As we finished talking on that October afternoon, other people began to arrive. It was a reader’s fantasy: people from the book I’d just read appearing in real life. There was Jeremiah Tower, who had once been Alice Waters’s partner at Chez Panisse, and Ron Batori, the wine expert who was a presence in the book almost from beginning to end. The local host at Oxford Brookes was Don Sloan, who was responsible for the book’s existence.

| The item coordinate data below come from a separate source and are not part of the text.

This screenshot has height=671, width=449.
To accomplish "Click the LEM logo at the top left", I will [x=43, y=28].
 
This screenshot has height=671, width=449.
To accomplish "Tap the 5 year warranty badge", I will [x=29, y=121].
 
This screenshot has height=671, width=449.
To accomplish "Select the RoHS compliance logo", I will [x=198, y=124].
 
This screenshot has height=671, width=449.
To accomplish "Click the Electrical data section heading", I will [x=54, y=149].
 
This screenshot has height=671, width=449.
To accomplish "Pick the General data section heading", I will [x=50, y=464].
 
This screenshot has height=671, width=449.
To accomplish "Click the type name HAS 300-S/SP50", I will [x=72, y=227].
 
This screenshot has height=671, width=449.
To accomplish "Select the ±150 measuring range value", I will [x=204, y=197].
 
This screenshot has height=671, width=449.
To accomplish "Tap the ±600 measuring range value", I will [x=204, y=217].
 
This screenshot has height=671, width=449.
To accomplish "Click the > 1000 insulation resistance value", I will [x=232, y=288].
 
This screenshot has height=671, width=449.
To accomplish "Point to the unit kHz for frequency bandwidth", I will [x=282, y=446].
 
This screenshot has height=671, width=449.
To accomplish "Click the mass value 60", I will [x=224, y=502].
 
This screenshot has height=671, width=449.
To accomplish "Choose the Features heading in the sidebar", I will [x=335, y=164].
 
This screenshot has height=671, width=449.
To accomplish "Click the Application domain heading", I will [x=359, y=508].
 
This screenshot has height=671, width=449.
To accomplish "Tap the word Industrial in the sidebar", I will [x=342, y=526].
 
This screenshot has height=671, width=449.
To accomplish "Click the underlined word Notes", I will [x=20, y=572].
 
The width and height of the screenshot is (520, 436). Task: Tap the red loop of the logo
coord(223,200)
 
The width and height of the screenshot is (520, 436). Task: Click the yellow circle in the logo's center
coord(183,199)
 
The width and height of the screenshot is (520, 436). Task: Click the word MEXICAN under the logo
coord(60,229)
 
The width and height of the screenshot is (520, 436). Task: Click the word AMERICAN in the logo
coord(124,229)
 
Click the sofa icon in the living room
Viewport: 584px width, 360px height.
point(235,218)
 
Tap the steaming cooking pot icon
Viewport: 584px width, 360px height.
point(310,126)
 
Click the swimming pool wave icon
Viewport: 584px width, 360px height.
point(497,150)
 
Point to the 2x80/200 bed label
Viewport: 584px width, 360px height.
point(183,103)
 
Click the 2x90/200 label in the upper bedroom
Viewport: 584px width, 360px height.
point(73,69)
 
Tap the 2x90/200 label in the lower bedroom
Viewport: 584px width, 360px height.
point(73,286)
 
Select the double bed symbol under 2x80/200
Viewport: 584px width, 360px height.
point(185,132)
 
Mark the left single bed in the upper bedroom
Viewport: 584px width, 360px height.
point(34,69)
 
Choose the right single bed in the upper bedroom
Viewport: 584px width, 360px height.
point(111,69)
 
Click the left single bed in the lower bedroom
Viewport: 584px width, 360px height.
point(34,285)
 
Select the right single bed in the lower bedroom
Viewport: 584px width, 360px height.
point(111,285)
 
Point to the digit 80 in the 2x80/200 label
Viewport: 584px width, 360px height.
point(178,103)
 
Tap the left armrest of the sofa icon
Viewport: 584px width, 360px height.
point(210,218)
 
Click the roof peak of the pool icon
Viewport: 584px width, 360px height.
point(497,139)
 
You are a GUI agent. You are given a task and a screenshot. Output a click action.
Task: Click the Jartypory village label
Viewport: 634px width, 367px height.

As I was finishing this review, I went to a talk by two former ambassadors to China and met a woman who had worked with Ken Hom. “The word is gracious,” she said. “That’s how I describe him.” Ken’s graciousness and generosity are evident in this inspiring memoir, along with his sense of fun and his appetite for life—for good company and good food.

–Karen Christensen

PS: Ken says he’s always hungry, and it’s a good thing he includes recipes in My Stir-Fried Life because you’ll get hungry as you read.  I particularly like this recipe, in part because reading about Terry Waite brought me back to my own days in England. And it’s perfect for my current low-carb diet! Thanks, Ken.

Burmese-style chicken

Ken Hom's smiling face on the cover of his book This Stir-fried LifeTerry Waite stood at my side, towering over me, as I made him a wokful of Burmese-style chicken, a dry-braised dish slowly cooked in spices and its own juices. Although I had never been to Burma, I had visited a number of Burmese restaurants which had opened in California. The food seems to be a cross between the cuisines of China, Vietnam and Thailand, and is an aromatic and fragrant style of cooking that uses spices to charm the flavours from the other ingredients in the dish. For Terry’s dish, which would serve four, I used a couple of pounds (900g) of chicken thighs, blotted dry with kitchen paper and seasoned with salt and pepper. I peeled a couple of stalks of lemongrass, crushed them and cut them into 3-inch (7.5-cm) pieces. I heated the wok, added a few tablespoons of groundnut oil and, when it was smoking hot—you know the drill by now—turned down the heat and added the chicken, skin-side down. Gently, I browned the chicken on both sides and, once that was achieved, I removed the chicken from the wok, drained it on kitchen paper and put it to one side. I drained off all but a tablespoon of the oil and chicken fat. Then into the hot wok, I added 6 oz (175g) of thinly sliced onions, 6 crushed garlic cloves, 1 tablespoon of finely chopped ginger root, and the lemongrass. I stir-fried for 3 minutes, give or take. Next, I added a teaspoon each of turmeric and chilli powder, a tablespoon of light soy sauce and 3 tablespoons of water. The chicken thighs were returned to the wok and stir-fried to ensure they were coated in the spicy mixture. I turned the heat right down—as low as it would go—and put a lid on the wok. Terry and I chatted for 20 minutes, by which time the chicken was cooked; the dish was done and ready to be eaten in the grounds of Cambridge on that warm summer’s day. (Ken Hom. My Stir-Fried Life [Kindle Locations 2843-2847]. Biteback Publishing.)